__Short task 1__.
Reproduce the passage of the Stowe forum thread below between "Stowe is great" and "stoweked for you.", inclusive.
__Short task 2__.
In the Stowe forum thread below, at which desk does a Blue Pass holder go to get a Stowe card?

__Provided text__.
——
# Stowe 1/4/10



## RootDKJ (Jan 4, 2010)

Stowe is great today. Cold and fresh snow with 20+ mph winds. Sunny, snowing and empty. Having a blast. Pics later.


----------



## Moe Ghoul (Jan 4, 2010)

stoweked for you.


----------



## tarponhead (Jan 4, 2010)

I'm jelous!

Did you use the Stowe card from Blue? How does that work? (i.e., can you just flash your Blue pass at the window to pay discounted rate or are you marched off for a picture and get a card?)


----------



## RootDKJ (Jan 4, 2010)

tarponhead said:


> I'm jelous!
> 
> Did you use the Stowe card from Blue? How does that work? (i.e., can you just flash your Blue pass at the window to pay discounted rate or are you marched off for a picture and get a card?)


Couldn't be easier.  Go to the Group Sales desk, show them your Blue Pass.  They will photocopy it, and have you sign a form and presto. They print you a Stowe card.  Next time, I can just go to the window and show them the actual Stowe card and then pay as usual.  Card is also good for "points" for anything you purchase on the mountain.


----------



## 4aprice (Jan 4, 2010)

Good job Root.  You hit the motherlode.  Just the way you want it to be at Stowe, chock full of snow.  Explore and have fun.

Alex

Lake Hopatcong, NJ


----------



## RootDKJ (Jan 4, 2010)

Conditions were nice today.  A consistent dry chalky powder almost every where.  A few trials were completely wind blown glaciers through (Nose Dive).  Started the day off the Forerunner Quad then made my way over to the Gondi until around 1, then back over to the Quad.  I guess Stowe isn't happy with what they got from the storm, and they were setting up a lot of snowmaking.

I skied +25K vertical today.  I'm happy with that.


----------



## Beast_Ed (Jan 4, 2010)

Wow I've never seen Stowe so flat after a big storm.  Was there a blind skier event on every run or something?


----------



## frozencorn (Jan 5, 2010)

Beast_Ed said:


> Wow I've never seen Stowe so flat after a big storm.  Was there a blind skier event on every run or something?



My thoughts exactly. What gives?


----------



## riverc0il (Jan 5, 2010)

Check out JD's Opposite Storm thread. All the snow fell on the Underhill side of the ridge and the ski resort side got blasted by wind. The usual winners did not do so well with this storm.


----------



## 4aprice (Jan 5, 2010)

Hey Root:  

Just out of interest, will you ski Spruce or just Mansfield?  I'm one of those who likes to explore and would hit Spruce at least for an afternoon but I know everyones not like that.

Alex

Lake Hopatcong, NJ


----------



## KevinF (Jan 5, 2010)
——
__Given information__.

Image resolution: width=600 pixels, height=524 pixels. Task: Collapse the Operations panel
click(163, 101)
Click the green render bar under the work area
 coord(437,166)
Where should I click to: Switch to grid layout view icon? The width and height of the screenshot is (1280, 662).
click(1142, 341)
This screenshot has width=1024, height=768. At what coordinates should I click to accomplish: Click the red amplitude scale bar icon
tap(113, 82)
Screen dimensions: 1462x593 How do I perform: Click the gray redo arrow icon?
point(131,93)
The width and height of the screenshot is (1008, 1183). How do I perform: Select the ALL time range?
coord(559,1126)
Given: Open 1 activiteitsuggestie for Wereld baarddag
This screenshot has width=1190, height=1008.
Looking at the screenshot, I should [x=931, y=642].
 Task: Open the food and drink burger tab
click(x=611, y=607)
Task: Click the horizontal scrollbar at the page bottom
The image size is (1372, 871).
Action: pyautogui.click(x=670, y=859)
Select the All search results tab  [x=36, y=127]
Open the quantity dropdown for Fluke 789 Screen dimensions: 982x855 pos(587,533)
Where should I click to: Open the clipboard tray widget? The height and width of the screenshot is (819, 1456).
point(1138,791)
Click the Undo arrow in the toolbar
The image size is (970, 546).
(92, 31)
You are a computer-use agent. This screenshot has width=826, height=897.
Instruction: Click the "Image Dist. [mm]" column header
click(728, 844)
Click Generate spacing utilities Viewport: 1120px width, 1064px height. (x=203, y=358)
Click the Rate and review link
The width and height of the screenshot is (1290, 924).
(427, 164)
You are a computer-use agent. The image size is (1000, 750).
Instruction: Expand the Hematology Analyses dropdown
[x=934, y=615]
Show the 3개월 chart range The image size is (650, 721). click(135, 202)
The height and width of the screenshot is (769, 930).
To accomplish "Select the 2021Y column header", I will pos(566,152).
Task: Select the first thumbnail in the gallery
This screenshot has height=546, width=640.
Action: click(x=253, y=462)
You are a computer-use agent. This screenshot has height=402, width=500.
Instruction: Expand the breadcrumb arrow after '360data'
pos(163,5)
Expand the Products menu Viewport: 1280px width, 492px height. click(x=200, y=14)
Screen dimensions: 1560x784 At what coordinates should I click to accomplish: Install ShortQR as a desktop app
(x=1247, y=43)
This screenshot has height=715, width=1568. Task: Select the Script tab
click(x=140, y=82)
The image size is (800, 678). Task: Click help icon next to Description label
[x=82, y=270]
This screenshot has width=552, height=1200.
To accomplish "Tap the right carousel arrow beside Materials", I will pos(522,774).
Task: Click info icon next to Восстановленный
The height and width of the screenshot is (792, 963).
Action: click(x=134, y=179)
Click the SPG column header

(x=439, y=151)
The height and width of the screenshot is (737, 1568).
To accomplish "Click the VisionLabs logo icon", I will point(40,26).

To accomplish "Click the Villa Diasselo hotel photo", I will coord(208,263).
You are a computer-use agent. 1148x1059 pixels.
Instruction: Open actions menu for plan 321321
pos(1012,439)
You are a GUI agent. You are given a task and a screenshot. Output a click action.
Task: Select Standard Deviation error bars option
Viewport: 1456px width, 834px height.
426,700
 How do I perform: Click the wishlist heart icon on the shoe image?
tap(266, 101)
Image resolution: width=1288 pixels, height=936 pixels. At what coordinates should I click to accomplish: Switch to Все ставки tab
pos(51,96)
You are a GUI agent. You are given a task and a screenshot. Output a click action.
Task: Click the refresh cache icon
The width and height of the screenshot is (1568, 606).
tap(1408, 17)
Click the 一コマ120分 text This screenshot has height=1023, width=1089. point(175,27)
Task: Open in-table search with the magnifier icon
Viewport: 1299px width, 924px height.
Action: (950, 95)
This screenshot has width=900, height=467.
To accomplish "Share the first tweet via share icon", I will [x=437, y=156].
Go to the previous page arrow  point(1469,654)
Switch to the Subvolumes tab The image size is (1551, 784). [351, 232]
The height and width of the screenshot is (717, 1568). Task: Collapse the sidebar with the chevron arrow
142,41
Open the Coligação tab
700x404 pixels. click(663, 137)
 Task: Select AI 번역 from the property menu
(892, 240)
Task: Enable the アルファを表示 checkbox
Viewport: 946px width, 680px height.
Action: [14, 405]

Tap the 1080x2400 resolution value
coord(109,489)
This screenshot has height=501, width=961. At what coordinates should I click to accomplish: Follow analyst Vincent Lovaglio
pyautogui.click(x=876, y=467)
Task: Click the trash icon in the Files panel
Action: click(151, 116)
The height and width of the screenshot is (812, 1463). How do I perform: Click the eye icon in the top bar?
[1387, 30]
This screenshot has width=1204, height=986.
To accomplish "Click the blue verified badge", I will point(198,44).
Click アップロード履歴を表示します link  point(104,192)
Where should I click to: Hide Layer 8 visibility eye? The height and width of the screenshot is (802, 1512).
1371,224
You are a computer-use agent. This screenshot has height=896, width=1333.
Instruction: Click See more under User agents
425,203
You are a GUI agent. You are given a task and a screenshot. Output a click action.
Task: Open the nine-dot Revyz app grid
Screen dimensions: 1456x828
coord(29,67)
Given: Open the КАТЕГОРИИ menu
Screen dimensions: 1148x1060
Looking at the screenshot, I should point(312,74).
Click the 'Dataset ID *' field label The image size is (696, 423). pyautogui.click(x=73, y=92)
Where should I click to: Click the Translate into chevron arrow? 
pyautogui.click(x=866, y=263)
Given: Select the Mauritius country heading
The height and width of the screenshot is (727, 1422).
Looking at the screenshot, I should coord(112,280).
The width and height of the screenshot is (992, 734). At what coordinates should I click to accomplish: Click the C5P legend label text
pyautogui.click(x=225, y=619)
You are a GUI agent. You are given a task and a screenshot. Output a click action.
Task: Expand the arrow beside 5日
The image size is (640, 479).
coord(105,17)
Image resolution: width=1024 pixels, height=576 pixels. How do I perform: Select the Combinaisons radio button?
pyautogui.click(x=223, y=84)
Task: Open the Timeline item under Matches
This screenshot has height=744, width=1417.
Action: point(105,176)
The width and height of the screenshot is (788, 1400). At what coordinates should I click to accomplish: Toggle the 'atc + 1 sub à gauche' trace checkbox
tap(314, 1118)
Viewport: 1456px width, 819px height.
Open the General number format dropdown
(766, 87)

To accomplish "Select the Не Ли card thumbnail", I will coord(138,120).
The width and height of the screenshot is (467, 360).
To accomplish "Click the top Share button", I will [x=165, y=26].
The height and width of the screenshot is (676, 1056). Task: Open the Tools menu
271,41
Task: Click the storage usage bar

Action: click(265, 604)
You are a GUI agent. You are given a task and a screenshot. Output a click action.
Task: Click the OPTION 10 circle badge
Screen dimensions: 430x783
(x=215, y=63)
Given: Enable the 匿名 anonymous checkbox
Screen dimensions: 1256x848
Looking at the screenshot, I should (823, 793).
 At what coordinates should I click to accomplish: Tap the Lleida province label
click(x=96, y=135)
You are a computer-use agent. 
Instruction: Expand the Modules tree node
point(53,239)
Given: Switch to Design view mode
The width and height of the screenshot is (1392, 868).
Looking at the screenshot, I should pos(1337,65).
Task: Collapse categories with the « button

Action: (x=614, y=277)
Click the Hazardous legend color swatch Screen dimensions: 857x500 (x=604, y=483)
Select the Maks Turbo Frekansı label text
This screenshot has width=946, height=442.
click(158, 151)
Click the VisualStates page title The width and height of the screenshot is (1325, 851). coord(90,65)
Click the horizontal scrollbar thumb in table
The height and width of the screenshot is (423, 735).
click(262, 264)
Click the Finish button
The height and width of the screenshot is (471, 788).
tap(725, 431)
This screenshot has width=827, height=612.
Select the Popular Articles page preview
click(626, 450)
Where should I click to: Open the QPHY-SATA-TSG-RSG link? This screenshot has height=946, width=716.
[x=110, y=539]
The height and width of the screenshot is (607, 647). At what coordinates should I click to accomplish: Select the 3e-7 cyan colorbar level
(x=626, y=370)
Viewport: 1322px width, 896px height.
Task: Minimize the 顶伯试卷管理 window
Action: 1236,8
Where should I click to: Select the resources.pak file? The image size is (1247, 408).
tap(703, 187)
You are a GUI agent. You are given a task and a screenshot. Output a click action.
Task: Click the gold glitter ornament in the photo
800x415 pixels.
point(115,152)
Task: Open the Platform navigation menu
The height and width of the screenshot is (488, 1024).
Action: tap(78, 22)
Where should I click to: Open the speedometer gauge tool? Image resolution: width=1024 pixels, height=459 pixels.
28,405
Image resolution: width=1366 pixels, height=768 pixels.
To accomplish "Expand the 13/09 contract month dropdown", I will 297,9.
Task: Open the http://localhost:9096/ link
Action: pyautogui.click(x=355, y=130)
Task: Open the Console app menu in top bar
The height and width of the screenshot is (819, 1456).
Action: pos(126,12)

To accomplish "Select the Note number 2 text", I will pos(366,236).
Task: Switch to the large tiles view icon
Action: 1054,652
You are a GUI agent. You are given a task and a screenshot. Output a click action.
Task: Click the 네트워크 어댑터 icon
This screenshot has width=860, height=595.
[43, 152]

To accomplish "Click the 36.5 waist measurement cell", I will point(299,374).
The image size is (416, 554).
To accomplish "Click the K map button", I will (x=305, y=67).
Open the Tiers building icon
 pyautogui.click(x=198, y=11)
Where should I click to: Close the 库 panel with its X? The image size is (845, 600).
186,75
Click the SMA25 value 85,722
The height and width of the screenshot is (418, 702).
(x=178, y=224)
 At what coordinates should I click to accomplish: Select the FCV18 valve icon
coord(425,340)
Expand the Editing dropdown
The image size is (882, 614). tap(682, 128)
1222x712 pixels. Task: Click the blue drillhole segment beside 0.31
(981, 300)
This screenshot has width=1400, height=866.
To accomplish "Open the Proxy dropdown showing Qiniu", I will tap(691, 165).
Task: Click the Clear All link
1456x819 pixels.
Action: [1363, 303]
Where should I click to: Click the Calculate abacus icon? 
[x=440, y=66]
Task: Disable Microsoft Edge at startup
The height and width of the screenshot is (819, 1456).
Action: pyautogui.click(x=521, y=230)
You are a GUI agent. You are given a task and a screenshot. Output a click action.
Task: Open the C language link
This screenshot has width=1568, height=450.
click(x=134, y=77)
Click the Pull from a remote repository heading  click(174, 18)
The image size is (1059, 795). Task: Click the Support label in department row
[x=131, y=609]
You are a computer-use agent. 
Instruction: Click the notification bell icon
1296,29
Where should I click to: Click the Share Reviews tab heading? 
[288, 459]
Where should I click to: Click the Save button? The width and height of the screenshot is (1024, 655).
——
__Exercise output 1__.
Stowe is great today. Cold and fresh snow with 20+ mph winds. Sunny, snowing and empty. Having a blast. Pics later.


----------



## Moe Ghoul (Jan 4, 2010)

stoweked for you.

__Exercise output 2__.
The Group Sales desk.